Of all the lines below, return only those starting with the line holding "Image resolution: width=2560 pixels, height=1305" and going on through the line holding "Select the 企业服务", exactly as written.

Data records:
--- START ---
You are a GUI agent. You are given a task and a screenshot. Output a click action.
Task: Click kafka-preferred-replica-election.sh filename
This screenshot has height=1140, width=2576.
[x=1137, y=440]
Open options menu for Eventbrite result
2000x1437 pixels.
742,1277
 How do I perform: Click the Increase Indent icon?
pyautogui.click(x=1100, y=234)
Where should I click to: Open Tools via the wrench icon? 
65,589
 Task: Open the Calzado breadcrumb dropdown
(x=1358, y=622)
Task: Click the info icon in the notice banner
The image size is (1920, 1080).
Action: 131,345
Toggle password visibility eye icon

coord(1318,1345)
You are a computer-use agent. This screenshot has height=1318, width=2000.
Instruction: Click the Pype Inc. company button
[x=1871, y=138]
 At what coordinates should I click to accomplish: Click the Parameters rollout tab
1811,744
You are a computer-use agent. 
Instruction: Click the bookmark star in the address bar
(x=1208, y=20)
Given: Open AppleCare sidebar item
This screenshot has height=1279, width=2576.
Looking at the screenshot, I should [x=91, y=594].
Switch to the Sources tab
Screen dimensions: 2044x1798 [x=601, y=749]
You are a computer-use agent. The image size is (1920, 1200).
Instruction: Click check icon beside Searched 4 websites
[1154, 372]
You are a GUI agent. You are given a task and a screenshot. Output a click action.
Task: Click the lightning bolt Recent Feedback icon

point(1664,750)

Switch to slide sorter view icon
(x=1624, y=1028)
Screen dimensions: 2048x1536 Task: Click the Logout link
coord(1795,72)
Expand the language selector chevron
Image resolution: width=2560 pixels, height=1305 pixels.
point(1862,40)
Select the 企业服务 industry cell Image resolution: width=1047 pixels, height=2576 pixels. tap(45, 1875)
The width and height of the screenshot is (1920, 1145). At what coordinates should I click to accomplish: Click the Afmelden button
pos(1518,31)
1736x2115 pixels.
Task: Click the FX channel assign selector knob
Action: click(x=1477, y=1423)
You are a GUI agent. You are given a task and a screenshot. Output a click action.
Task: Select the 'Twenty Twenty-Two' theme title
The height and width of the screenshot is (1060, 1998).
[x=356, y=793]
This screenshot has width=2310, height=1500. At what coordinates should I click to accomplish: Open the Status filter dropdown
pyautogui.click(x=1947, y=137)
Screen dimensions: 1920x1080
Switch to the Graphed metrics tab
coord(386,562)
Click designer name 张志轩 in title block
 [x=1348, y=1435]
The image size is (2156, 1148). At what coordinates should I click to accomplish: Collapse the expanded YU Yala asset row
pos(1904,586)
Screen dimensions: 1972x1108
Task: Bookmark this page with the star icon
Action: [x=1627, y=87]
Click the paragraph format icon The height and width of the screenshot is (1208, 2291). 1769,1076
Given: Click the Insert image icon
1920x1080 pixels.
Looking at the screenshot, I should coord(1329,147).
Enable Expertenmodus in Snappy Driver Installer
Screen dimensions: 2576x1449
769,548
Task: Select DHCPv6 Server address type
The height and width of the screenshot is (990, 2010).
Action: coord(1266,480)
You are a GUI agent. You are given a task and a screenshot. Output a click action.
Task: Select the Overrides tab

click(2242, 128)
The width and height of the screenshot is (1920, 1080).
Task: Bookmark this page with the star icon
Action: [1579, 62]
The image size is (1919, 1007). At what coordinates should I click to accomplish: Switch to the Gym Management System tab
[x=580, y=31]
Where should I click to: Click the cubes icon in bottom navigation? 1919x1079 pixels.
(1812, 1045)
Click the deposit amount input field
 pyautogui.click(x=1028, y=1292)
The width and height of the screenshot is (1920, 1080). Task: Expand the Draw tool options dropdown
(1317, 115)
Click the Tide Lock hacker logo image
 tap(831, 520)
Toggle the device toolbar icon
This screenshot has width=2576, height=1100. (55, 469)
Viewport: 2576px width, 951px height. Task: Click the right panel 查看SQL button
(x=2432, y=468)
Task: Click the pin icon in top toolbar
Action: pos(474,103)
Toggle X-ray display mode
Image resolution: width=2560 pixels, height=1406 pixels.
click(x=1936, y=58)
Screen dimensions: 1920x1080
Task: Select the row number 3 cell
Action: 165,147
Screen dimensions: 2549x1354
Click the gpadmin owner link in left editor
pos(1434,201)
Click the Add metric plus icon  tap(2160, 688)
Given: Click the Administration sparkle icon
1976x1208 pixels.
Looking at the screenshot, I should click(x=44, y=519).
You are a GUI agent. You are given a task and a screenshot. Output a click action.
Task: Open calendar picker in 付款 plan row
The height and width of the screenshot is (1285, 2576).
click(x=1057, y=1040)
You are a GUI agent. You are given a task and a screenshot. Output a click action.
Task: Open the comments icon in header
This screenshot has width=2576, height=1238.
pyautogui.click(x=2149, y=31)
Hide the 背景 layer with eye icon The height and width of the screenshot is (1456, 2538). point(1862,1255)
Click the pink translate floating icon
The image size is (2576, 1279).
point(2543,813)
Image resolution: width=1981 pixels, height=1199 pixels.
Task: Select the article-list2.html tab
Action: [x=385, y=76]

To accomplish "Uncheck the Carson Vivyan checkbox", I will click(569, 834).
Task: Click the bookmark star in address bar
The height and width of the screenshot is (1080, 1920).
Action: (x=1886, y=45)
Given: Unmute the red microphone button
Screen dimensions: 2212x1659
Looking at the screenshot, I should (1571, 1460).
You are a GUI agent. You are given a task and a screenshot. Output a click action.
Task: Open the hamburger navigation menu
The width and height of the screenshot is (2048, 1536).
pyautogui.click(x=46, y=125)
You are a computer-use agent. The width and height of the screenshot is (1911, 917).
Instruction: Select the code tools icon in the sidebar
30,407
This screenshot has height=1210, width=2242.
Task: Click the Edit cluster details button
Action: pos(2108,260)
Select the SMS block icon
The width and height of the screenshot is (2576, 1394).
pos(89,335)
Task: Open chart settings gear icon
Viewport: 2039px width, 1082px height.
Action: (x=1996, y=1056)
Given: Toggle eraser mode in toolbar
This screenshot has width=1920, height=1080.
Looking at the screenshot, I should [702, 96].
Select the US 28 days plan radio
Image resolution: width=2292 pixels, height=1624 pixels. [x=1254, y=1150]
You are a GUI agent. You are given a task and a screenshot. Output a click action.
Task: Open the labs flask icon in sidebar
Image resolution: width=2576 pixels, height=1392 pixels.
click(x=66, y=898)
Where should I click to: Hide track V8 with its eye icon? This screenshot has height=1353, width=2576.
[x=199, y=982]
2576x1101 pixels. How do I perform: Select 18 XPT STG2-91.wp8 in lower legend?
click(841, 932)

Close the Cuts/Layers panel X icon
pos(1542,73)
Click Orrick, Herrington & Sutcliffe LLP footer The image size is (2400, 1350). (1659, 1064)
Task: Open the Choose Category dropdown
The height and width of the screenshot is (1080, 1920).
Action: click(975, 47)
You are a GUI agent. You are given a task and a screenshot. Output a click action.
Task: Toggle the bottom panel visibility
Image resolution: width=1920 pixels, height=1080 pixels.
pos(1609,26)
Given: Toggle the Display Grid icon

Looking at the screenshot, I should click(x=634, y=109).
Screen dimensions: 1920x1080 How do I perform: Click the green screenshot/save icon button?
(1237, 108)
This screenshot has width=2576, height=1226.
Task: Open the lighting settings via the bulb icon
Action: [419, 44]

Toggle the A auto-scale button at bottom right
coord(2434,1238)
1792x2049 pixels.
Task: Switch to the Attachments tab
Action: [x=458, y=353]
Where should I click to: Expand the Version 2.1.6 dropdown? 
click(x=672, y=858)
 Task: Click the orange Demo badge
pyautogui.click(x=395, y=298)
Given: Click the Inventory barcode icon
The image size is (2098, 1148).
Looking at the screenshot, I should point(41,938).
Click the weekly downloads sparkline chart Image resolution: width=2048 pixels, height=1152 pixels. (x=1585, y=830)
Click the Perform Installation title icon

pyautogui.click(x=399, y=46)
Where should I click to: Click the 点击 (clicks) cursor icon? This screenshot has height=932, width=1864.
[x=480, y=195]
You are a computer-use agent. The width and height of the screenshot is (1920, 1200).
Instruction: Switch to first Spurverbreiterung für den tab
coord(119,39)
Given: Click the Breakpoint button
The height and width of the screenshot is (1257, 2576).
--- END ---
• _Answer below_:
Image resolution: width=2560 pixels, height=1305 pixels.
point(1862,40)
Select the 企业服务 industry cell Image resolution: width=1047 pixels, height=2576 pixels. tap(45, 1875)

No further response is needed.